Metabolism of inositol(1,4,5)trisphosphate by a soluble enzyme fraction from pea (Pisum safivum) roots

Abstract

Metabolism of the putative messenger molecule D-myo-inositol(1,4,5)trisphosphate [Ins(1,4,5)P3] in plant cells has been studied using a soluble fraction from pea (Pisum sativum) roots as enzyme source and [5-32P]Ins(1,4,5)P3 and [2-3H]Ins(1,4,5)P3 as tracers. Ins(1,4,5)P3 was rapidly converted into both lower and higher inositol phosphates. The major dephosphorylation product was inositol(4,5)bisphosphate [Ins(4,S)P2] whereas inositol(1,4)bisphosphate [Ins(1,4)P2] was only present in very small quantities throughout a 15 minute incubation period. In addition to these compounds, small amounts of nine other metabolites were produced including inositol and inositol(1,4,5,X)P4. Dephosphorylation of Ins(1,4,5)P3 to Ins(4,5)P2 was dependent on lns(1,4,5)P3 concentration and was partially inhibited by the phosphohydrolase inhibitors 2,3-diphosphoglycerate, glucose 6-phosphate, and p-nitrophenylphosphate.
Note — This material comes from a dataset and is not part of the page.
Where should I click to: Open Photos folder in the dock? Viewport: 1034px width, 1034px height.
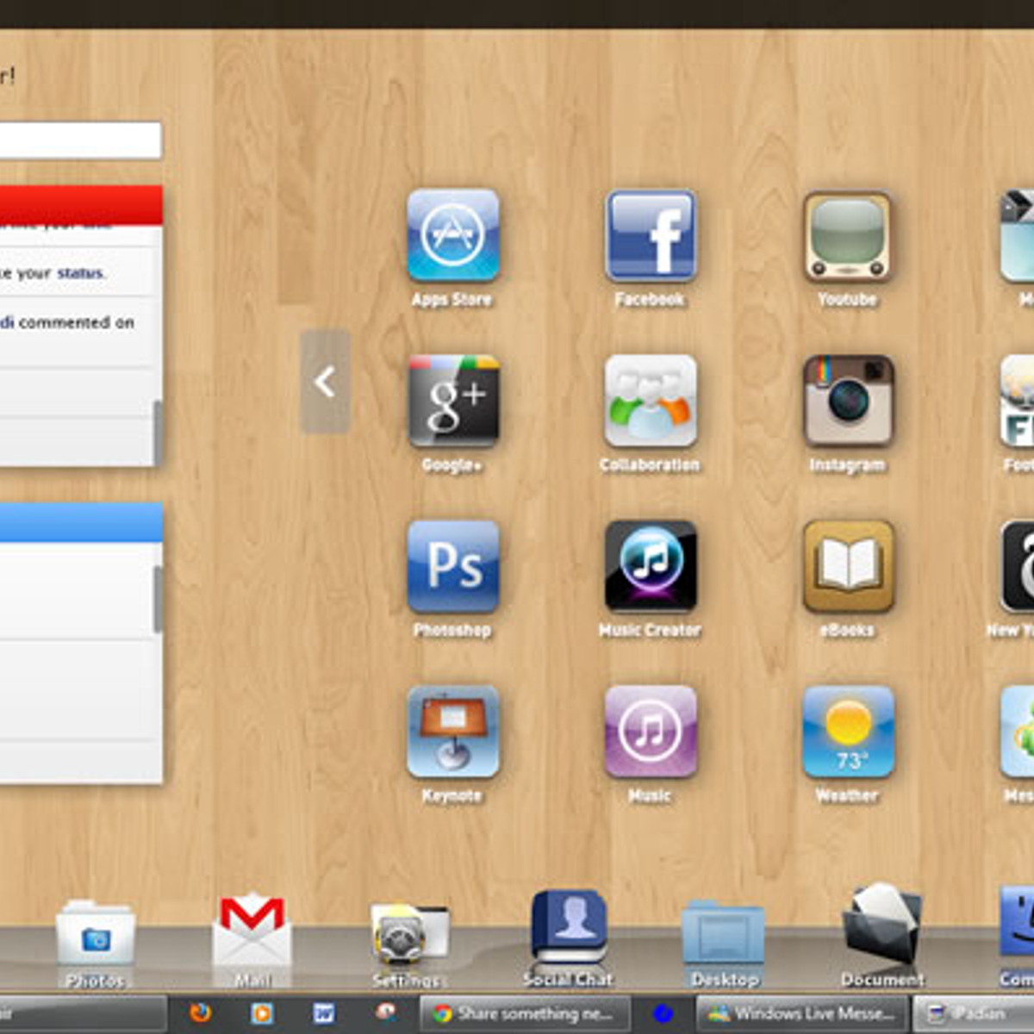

Conversion of Ins(1,4,5)P3 to Ins(4,5)P2 and Ins(1,4,5,X)P4 was inhibited by 55 micromolar Ca2+. This study demonstrates that enzymes are present in plant tissues which are capable of rapidly converting lns(1,4,5)P3 and that pathways of inositol phosphate metabolism exist which may prove to be unique to the plant kingdom.